Well not quite because I do go to other cultural events during the year but it felt like that.
I went on my own. My tastes can be eccletic. Not wishing to compromise on my choice of shows for someone elses taste in music/dance/shows nor limiting events due to venue inaccessiblity for others. It is also good to have the freedom to meander..
Some of the best things were free - such as the shows or little trailers on the Royal Mile. I was not very good at making decisions about what to see and for the first day, was just trying to sort out how to read the programmes, figure out where the venues were and their accessibility.
Here are some of my impressions of the shows I did manage to see: InvAsian Festival: Coral's Red Dance & Kimho Ip's Music
I really did not know what to expect when I got there but I was pleasantly surprised to hear the hammered dulcimer of Kimho Ip and even more to hear Chinese poetry recited in Cantonese during a cheroegraphed dance with three woman. I wanted to ask more questions, for instance there was a part where two of the dancers were linked together by a thread tied at the ankle and held taut. What did that symbolise? And at the end of the dance sequence, one woman dancer carried out the other - how was that and why?
I did manage to speak to Coral afterwards where she told me of her enjoyment of choreographing. I did not think of asking her those questions.
InvAsian Festival: Vismayaha
Vibrant dancing, colourful costumes and tales of Krishna and his women. There is a child dancing too - representing the young krishna. There is also a non Indian woman (might be two of them) and some celtic music mixed in. I was slightly confused at times. There was also a male dancer very strong balancing a water pot on his head and on a metallic plate. Thoroughly enjoyable and lively with an appreciative audience.
clubWEST@quincentenary Hall, Royal College of Surgeons ( this venue has one steep step to get in - there are people around to help but it would be easier and would not be difficult for them to have a temporary ramp).
Nick Mohammed Is A Character Comedian
He is like a whirlwind - several characters all at once - I think there was a student, a hairdresser, an interviewer, an ESP lecturer. Slightly camp at times, man or woman? Cockney? posh?

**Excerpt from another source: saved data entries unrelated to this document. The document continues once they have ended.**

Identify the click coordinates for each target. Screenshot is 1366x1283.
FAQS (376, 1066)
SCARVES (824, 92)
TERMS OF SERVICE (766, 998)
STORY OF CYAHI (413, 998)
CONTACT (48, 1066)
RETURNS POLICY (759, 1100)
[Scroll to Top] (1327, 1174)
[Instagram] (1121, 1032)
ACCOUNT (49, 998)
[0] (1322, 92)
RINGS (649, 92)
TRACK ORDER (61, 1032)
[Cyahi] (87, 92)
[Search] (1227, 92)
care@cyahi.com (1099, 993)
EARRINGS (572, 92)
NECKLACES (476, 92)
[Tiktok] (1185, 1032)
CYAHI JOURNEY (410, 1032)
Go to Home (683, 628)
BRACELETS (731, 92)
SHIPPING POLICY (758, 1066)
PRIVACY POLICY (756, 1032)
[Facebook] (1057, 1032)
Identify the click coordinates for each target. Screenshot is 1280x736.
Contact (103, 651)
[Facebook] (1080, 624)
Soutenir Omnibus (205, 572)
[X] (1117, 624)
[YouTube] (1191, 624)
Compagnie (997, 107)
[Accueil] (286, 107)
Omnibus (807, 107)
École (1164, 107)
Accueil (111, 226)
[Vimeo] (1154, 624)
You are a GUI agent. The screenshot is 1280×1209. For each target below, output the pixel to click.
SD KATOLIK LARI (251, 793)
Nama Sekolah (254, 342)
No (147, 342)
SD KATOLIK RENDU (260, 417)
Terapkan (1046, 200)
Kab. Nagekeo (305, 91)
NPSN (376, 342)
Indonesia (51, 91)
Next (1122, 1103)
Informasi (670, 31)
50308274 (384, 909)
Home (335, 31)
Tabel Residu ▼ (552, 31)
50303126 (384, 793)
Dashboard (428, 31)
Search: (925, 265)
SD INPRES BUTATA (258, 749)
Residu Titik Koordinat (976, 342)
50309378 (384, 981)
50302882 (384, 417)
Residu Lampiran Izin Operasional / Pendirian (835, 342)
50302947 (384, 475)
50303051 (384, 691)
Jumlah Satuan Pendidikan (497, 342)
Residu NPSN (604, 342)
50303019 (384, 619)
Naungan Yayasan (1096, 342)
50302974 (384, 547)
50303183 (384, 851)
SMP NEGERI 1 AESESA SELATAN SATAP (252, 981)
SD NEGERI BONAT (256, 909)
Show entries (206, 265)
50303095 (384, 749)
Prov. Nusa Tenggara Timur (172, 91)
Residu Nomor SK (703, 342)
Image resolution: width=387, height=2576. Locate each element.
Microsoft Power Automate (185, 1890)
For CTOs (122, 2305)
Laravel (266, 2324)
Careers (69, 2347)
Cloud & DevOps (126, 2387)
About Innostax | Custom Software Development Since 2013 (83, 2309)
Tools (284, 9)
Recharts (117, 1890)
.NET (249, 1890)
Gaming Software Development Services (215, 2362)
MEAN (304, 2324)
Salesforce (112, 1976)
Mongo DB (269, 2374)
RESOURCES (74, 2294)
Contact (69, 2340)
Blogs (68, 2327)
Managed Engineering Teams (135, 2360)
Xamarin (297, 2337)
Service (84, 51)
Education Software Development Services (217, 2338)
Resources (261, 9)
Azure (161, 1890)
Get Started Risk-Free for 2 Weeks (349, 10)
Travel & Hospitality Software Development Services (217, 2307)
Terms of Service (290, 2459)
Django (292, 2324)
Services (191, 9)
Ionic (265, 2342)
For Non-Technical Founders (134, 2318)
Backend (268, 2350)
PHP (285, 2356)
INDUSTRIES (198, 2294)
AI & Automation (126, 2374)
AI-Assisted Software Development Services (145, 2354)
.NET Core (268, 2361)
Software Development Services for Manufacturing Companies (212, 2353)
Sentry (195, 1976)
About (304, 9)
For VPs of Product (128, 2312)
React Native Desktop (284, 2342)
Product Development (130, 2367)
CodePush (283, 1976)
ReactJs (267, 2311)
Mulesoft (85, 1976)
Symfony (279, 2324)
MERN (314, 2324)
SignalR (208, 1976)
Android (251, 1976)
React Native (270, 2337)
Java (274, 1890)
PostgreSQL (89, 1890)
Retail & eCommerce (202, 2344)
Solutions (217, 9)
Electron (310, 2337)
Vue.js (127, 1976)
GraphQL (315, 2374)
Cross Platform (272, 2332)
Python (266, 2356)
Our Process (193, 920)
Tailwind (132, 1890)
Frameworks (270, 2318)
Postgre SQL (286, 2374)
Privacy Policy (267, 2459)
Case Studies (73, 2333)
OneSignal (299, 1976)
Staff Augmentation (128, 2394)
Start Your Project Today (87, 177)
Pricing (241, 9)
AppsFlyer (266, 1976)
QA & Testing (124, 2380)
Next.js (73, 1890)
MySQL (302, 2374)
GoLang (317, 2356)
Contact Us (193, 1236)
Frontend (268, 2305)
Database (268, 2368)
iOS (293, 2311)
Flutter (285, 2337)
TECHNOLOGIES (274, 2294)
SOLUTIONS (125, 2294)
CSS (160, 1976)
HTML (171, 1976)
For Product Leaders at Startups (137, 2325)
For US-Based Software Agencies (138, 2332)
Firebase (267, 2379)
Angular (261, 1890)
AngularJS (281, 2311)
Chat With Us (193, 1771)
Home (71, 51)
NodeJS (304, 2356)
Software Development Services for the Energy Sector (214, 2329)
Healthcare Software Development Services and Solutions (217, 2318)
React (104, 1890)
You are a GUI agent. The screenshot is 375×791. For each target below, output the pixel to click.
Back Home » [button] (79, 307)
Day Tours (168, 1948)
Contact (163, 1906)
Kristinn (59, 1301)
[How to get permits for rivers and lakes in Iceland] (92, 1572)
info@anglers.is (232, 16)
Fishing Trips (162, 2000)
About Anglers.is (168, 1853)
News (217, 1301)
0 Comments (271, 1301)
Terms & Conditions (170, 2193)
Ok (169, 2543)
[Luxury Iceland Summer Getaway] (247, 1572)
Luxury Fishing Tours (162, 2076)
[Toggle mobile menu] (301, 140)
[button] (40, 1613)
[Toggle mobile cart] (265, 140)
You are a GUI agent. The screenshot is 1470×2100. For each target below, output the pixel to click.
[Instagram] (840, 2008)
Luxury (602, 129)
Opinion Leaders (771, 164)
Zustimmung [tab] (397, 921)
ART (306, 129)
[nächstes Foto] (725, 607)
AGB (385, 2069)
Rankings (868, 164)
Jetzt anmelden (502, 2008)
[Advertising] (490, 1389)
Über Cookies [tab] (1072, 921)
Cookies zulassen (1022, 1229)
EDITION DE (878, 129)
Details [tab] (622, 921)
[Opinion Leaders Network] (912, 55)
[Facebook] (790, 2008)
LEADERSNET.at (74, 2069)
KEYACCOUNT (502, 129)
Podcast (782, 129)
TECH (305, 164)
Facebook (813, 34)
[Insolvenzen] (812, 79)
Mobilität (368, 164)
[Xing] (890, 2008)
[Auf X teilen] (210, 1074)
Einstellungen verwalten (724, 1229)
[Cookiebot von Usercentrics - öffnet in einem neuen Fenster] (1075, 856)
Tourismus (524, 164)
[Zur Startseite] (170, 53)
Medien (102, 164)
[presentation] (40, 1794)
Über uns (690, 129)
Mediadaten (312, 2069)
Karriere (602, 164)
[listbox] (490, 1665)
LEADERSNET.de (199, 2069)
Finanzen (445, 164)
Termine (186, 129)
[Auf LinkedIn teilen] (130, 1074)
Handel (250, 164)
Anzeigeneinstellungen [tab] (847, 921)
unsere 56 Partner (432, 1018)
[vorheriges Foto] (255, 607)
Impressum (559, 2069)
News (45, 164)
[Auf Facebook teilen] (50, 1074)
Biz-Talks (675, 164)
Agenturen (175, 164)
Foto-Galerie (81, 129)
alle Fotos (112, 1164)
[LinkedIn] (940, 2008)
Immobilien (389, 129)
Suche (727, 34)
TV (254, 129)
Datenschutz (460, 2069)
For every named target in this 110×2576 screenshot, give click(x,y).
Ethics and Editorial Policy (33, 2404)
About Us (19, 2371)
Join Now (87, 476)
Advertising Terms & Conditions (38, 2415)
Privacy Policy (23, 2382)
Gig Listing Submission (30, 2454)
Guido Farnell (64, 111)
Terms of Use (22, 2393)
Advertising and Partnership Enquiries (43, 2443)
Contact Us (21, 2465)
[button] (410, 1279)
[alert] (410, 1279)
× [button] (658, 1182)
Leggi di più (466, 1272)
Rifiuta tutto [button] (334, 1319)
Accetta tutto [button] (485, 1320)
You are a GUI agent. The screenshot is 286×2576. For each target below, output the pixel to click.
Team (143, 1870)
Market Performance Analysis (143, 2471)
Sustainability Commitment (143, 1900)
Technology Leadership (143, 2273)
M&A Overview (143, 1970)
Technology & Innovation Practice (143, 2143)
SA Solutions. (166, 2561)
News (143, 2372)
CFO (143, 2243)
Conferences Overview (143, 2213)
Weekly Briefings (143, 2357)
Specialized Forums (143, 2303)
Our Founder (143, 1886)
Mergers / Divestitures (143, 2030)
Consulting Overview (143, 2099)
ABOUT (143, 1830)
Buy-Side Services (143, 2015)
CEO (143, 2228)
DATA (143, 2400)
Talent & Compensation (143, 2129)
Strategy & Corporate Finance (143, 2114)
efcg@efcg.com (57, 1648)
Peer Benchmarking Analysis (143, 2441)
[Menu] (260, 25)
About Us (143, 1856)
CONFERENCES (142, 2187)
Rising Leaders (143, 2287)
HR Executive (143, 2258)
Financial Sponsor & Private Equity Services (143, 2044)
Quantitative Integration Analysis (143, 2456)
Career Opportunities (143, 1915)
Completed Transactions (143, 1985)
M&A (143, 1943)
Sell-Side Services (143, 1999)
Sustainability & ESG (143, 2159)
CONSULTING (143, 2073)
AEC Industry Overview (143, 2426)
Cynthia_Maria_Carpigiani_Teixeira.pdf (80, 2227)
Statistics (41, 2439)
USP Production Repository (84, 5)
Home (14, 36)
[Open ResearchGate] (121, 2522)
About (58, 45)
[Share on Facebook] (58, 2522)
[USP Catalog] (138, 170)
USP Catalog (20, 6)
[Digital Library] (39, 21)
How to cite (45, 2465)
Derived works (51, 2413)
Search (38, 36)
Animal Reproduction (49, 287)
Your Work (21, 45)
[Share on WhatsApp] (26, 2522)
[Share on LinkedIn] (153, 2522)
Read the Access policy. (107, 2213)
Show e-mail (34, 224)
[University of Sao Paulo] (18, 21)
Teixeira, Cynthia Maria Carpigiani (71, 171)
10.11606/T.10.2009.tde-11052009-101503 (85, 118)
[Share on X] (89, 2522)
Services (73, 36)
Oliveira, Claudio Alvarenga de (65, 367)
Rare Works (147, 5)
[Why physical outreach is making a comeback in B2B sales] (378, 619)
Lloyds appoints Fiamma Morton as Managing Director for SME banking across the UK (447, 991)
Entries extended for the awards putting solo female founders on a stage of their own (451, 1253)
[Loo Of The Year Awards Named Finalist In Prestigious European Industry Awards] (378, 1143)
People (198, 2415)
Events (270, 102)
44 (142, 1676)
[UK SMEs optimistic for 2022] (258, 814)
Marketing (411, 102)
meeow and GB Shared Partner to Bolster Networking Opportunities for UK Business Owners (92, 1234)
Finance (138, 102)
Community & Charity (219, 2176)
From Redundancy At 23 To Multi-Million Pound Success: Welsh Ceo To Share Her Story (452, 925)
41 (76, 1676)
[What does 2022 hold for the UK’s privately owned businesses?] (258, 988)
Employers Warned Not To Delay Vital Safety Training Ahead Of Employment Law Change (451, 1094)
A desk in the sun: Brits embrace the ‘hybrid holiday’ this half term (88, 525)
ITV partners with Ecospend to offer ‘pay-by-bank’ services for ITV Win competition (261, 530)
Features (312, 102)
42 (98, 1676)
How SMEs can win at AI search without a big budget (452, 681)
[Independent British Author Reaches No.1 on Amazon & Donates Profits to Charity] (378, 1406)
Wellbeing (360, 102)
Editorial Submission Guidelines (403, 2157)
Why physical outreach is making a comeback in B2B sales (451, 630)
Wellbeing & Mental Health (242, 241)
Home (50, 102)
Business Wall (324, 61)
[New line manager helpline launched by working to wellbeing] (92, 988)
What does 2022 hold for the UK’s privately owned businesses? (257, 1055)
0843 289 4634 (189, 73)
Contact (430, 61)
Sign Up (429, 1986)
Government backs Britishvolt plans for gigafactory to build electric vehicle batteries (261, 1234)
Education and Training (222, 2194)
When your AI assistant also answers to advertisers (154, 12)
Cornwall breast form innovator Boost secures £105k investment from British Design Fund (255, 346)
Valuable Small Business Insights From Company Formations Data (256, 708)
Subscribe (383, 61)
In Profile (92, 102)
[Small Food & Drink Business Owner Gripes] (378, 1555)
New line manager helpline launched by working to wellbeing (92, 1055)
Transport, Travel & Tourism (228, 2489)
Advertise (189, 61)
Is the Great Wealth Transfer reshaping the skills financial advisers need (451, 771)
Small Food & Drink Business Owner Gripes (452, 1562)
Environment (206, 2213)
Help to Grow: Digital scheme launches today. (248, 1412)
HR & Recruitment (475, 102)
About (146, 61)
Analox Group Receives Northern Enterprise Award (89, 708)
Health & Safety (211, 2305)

The Pleasance Courtyard, Edinburgh (mostly accessible but very cobbley)
This had good reviews but there were times when I nearly fell asleep because the lights were so dim and the music throbbed - looking at the youtube video made me appreciate it better. Angel and the Woodcutter
Absolutely fantastic. There were many wet eyes at the end of the show. My favourite show at the festival - and the best performance for me was from the woman who played the mother. The story is very typically Korean - struggle between the mother in law and daughter in law over the son. And the heartbreaking disruptions of war on the family. There was a pivatol scene when Angel accepted her mother in law's into her life and they went together in search for the conscripted son taking the baby with them. I also loved the way they manipulated the stuffed doll into a very good inpression of a toddler. This dance is very graphic and there is humour, energy, and the rape scene which was very real in its portrayal.
Kamui Spirit of the Samurai
Samurai swordplay from the 'Kill Bill*'s fight choreographer.. As a reviewer said, the start was impressive but after a while it got a bit repetitive. I wondered at the presence of the girl - her sole purpose was to look pretty and be the reason for a fight. I thought in a Chinese kungfu sequence, the women would be equal fighters not just be objects for gallantry and to be rescued.
@ Zoo Southside ( accessible from a side ramp which leads to a back entrance. The lift is quite small)
There were many shows I wanted to see but in three days with the rainy weather and negotiating the venues and meeting friends, I think I did quite well. I am sorry I missed Chess
a dance tragedy from Taiwan but Universal Arts Theatre
was said to be inaccessible with several steps.